According to Football Outsiders' latest simulation, the Seattle Seahawks have a 99.7% chance to make the playoffs, a 78.5% chance of being the #1 seed in the NFC, and a 27.3% chance of winning the Super Bowl.
Those numbers are obscene. By which I mean, they generate arousal. They're also incredible. By which I mean, not credible.
THE COIN FLIP ANALOGY, WITH NORMAL COINS
Let's talk probability. For a simplified version of "successfully making the playoffs", imagine that you are going to flip a coin 6 times; success is achieved if the coin lands on "heads" at least four times (a probability you've surely already calculated in your head as equal to 22/64, or 34.375%).
So you flip that baby three times, and you're off to a decent start with 2 heads and only 1 tails.
Now we have a very stripped-down analogy for the situation at hand. Seattle has had some success, and so the probability of ultimate success (at least 4 heads out of six flips) is now sitting at 50%. This simplif--
Hang on, I see a hand up in the back of the classroom. Yes?
"Jason, the odds look like they're 50-50 now, but won't that change after the next flip?"
That question, sir/madam, is simultaneously naïve and brilliant. The possible subsequent outcomes are exactly what categorical probability measures.
If the next flip is heads (p = .50),
we only need one more head out of two tries (probability = 75%) to succeed.
If the next flip is tails (p = .50),
we're in some trouble, and need to get two heads in a row (probability = 25%) to succeed.
That means that (for now) there are two paths to success. The sum of their probabilities is:
success including next flip heads = .50 X .75 = .375
success including next flip tails = .50 X .25 = .125
Total chance of success = .375 + .125 = .500
Capisce? This is one reason-- we'll tackle the others in a bit-- why the playoff odds from Football Outsiders change each week. Even if a team that was "likely" to win comes out on top, they were not certain to win, and so the new data has to be accounted for. Thus, some of the week-to-week variance is perfectly acceptable and in no way invalidates the initial probabilities.
Now, instead of doing the old-school math, you could also run a bunch of simulations:
This might help to visualize the possible outcomes, but it's a vastly inferior tool for calculating the probable number of total "heads". However, when dealing with 32 NFL teams, you can't know ahead of time exactly how many wins are needed to make the playoffs or earn a given seed. To complicate matters further, teams are always playing each other, so you cannot calculate wins independently for each team (that would allow the comical possibility of all NFL teams having a winning record).

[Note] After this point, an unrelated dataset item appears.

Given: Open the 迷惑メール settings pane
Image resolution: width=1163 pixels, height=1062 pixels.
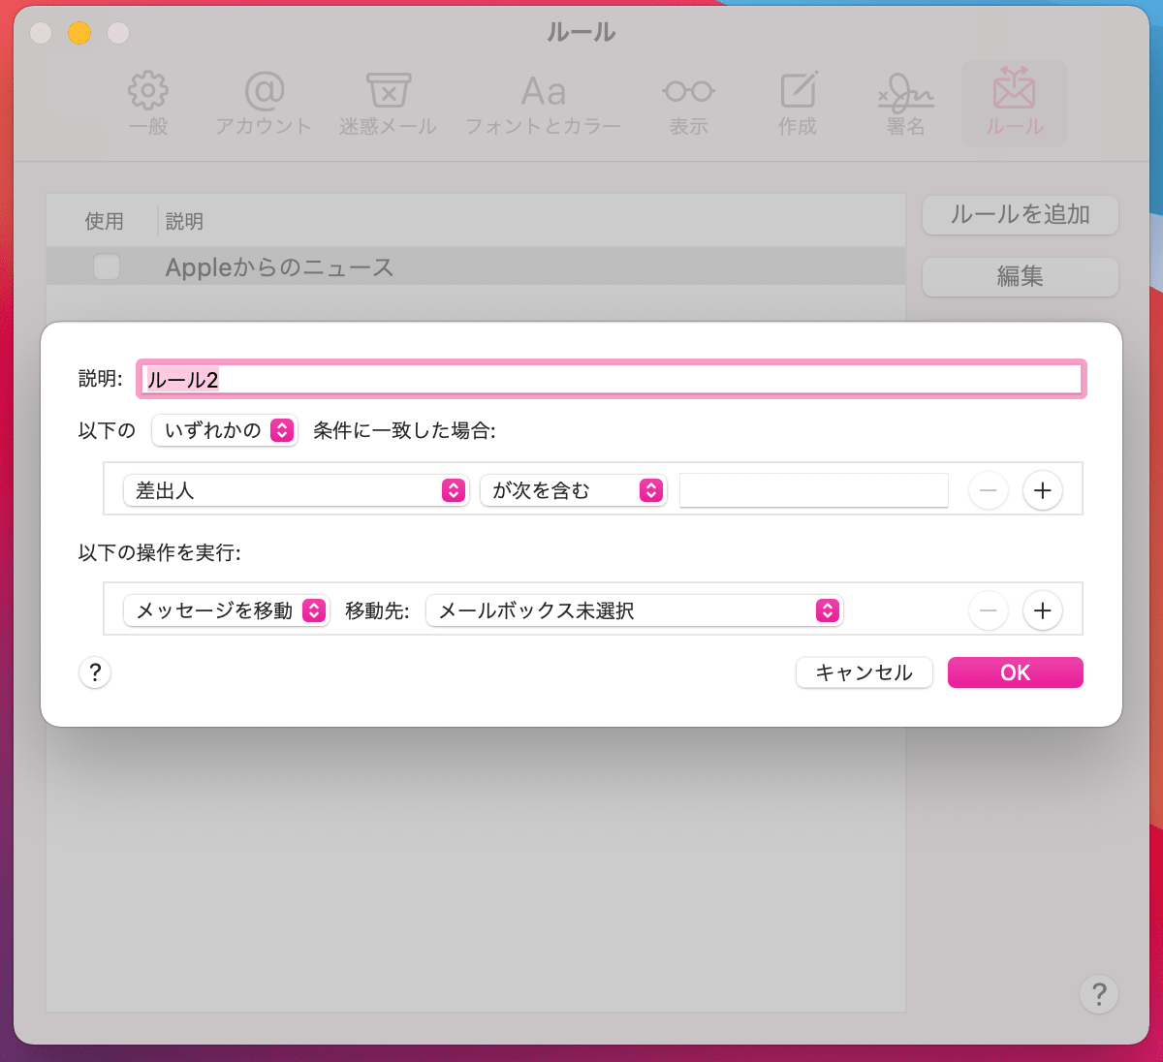Looking at the screenshot, I should [x=388, y=103].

This is why Football Outsiders runs a bunch of simulations. It is the only reason. The simulations do not provide additional information about the probability of any game's outcome, they merely take the assumed probability and apply it to playoff seeding.
COIN FLIP ANALOGY, WITH LOADED COINS
Just gonna throw this out there without any data to back it up, but some teams are better than others. When a good team plays a weaker team, the good team has a better chance (in excess of 50%) of winning.
So let's say that our coin collection includes an equal mix of "Headsies", weighted to come up heads on 2/3 of all flips, "Tailsies", which come up tails on 2/3 of all flips, and "Fair" coins.
Pick a coin at random, flip it three times, and produce our earlier result:
What kind of coin do we have? More to the point, can our guess as to the type of coin inform our prediction regarding the "at least four heads" goal?
To figure that out, you have to first calculate the probability of each coin type producing the above result:
p "Headsie" coming up HTH = 2/3 X 1/3 X 2/3 = 4/27
p "Fair" coming up HTH = 1/2 X 1/2 X 1/2 = 1/8
p "Tailsie" coming HTH = 1/3 X 2/3 X 1/3 = 2/27
...then convert results to a common denominator:
p "Headsie" HTH = 32/216
p "Fair" HTH = 27/216
p "Tailsie" HTH = 16/216
... and use the numerators as a comparable probability population:
p "Headsie" = 32 / (32+27+16) = 32/75 = .42667
p "Fair" = 27 / (32+27+16) = 27/75 = .36
p "Tailsie" = 16 / (32+27+16) = 16/75 = .21333
To put it simply, the most likely result is that we have a Headsie, but we can't count on it. However, we can now determine the chance of "at least four heads" (in six total flips) by adding the three probabilities.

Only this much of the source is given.